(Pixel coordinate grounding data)
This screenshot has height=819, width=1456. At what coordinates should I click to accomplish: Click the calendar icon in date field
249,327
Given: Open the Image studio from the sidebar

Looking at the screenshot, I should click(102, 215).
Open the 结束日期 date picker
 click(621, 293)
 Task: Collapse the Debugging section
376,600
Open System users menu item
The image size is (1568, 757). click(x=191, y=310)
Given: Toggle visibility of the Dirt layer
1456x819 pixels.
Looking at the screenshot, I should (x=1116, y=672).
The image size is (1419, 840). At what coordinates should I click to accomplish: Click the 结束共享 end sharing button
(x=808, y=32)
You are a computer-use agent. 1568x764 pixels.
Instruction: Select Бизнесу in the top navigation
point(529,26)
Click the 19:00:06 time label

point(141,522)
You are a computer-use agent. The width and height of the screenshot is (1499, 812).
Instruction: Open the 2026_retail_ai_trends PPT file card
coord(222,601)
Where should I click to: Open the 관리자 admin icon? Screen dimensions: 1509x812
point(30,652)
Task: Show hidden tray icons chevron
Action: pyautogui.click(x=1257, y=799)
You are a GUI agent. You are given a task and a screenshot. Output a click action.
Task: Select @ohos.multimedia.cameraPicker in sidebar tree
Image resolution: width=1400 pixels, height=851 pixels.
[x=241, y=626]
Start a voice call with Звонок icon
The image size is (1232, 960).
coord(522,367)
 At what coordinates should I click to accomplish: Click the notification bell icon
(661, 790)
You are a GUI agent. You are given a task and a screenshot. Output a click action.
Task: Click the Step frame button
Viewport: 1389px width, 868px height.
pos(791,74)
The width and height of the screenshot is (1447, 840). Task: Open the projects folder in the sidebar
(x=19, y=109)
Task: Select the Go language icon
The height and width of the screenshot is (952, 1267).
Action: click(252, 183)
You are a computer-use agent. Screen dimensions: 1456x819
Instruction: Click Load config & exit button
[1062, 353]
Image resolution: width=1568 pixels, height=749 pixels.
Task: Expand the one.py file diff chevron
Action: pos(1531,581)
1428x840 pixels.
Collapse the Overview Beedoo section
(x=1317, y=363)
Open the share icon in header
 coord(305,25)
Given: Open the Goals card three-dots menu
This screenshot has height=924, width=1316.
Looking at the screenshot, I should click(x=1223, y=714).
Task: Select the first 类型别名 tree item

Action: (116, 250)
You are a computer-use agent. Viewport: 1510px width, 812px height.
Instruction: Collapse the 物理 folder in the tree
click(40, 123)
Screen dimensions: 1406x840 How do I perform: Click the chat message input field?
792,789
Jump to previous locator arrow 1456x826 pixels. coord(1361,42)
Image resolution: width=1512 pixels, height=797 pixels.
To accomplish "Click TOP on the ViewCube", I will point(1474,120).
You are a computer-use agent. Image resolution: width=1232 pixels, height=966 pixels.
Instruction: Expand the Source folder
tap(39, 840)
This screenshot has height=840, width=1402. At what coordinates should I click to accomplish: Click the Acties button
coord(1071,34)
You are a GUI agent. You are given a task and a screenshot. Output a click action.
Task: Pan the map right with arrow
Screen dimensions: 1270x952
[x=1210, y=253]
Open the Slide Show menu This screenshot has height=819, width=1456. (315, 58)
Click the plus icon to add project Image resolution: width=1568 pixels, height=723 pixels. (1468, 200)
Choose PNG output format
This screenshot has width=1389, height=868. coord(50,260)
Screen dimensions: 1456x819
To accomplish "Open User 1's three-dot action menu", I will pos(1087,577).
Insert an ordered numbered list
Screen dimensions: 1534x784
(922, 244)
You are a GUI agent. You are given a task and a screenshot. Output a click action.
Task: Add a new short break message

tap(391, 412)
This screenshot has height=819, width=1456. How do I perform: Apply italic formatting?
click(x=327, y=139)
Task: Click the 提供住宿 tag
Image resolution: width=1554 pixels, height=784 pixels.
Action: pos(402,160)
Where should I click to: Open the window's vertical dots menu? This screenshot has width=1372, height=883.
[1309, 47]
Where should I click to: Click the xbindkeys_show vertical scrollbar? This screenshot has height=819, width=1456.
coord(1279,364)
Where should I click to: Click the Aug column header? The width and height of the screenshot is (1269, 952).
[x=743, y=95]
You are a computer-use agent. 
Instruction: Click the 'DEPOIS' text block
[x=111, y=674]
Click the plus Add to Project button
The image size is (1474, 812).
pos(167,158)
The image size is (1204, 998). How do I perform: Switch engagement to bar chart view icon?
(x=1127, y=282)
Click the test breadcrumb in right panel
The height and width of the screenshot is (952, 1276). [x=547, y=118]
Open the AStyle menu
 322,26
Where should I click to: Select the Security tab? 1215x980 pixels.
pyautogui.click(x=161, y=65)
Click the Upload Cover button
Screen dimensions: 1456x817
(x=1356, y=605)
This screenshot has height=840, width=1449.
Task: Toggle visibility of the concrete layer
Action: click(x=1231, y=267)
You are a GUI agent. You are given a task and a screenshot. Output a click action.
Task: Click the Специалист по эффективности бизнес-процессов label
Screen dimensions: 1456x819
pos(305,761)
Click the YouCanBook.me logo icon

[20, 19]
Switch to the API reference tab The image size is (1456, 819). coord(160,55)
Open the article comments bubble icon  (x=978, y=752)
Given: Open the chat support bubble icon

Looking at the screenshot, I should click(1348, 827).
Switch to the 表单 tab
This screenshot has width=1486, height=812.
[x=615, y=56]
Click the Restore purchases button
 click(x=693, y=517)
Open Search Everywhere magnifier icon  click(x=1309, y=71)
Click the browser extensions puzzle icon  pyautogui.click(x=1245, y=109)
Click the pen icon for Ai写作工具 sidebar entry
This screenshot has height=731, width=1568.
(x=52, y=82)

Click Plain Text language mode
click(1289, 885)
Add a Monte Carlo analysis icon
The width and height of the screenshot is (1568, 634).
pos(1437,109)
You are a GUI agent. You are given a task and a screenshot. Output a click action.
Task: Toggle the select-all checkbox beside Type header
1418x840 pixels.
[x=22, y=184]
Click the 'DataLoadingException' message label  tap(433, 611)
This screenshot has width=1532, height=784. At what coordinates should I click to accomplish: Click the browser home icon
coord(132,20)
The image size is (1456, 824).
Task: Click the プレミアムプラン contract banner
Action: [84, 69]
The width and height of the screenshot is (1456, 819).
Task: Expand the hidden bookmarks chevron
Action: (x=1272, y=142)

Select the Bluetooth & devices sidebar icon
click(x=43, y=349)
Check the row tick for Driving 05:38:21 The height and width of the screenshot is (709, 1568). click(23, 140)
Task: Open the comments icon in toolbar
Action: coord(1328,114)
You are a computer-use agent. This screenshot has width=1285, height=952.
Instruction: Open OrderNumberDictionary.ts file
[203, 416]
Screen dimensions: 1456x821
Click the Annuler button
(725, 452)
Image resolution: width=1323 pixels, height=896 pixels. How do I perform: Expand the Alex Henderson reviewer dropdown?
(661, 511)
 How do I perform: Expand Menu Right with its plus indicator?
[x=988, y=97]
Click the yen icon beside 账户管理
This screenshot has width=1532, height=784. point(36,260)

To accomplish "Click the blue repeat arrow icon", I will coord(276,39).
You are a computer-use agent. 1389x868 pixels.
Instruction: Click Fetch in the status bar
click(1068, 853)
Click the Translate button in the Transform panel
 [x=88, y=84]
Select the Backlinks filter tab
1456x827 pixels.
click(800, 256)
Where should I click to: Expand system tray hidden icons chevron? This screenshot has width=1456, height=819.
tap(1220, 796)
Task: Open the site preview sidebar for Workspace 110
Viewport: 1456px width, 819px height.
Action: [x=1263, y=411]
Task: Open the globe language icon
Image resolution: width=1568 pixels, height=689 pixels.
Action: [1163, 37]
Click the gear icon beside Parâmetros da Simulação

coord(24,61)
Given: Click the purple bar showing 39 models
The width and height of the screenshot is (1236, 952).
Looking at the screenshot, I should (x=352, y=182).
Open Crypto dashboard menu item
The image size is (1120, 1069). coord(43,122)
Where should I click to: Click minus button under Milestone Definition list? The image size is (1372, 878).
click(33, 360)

_Goal of the exercise_: Give only the count of lines in the data that include the string "computer".

_Solved exercise_: 8